• Exercise brief
With pictures left out, extract every line between the start of the records below and the line holding "Screen dimensions: 1024x840", inclusive.

Recorded data:
Segment Open

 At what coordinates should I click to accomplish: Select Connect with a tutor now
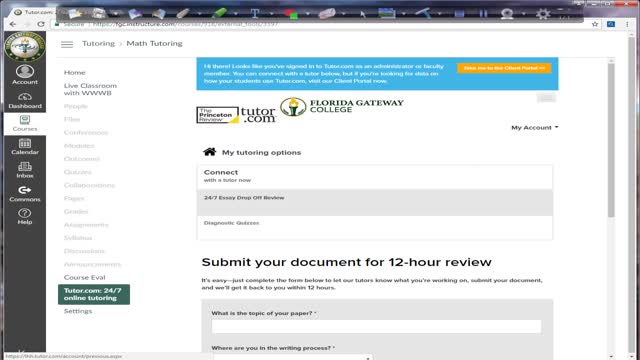coord(375,176)
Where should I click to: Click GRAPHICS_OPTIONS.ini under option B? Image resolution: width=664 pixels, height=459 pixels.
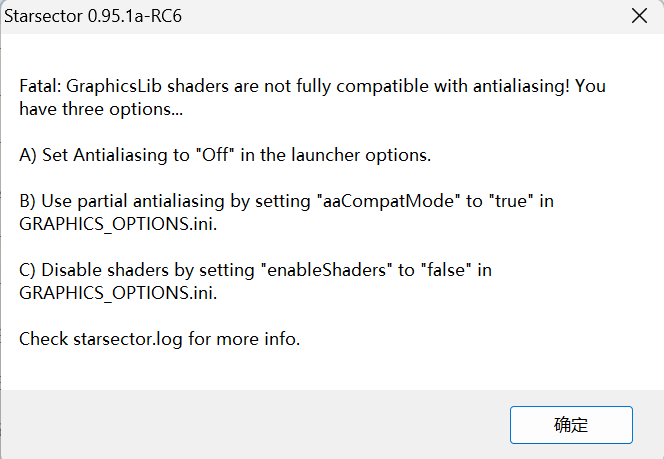pyautogui.click(x=116, y=224)
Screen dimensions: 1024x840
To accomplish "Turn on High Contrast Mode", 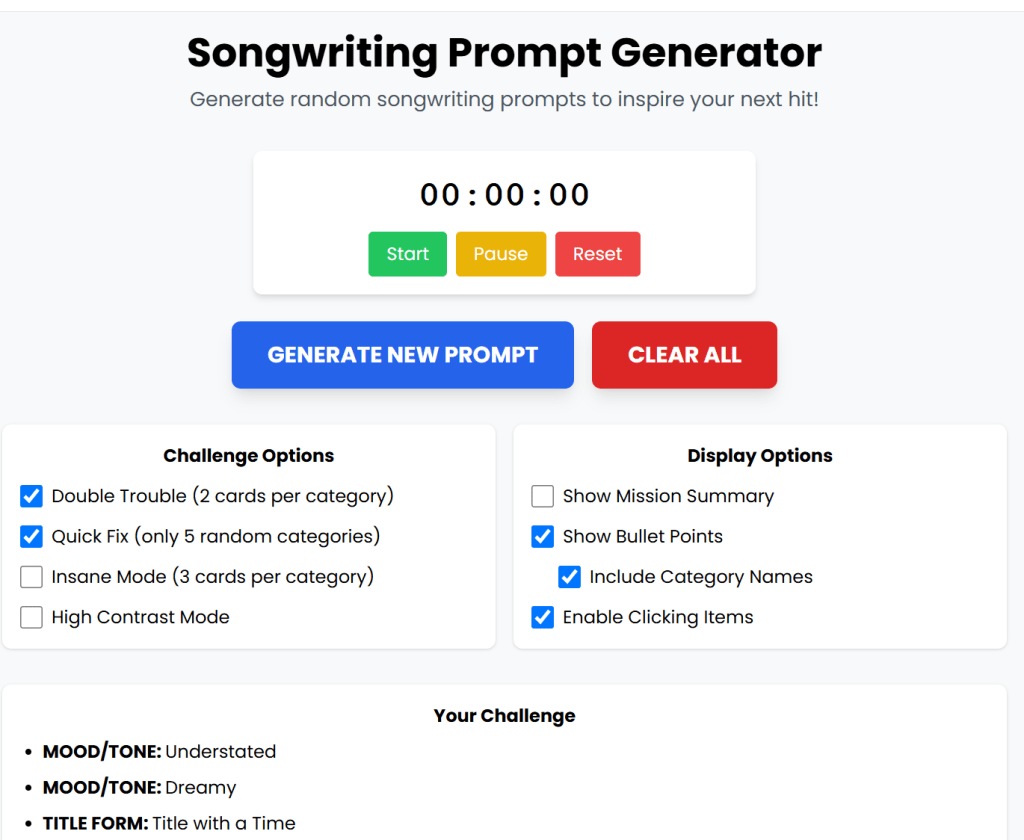I will coord(32,618).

Segment Closed

• Response area
 At what coordinates should I click to accomplish: Select Connect with a tutor now
coord(375,176)
Where should I click to: Click GRAPHICS_OPTIONS.ini under option B? Image resolution: width=664 pixels, height=459 pixels.
pyautogui.click(x=116, y=224)
Screen dimensions: 1024x840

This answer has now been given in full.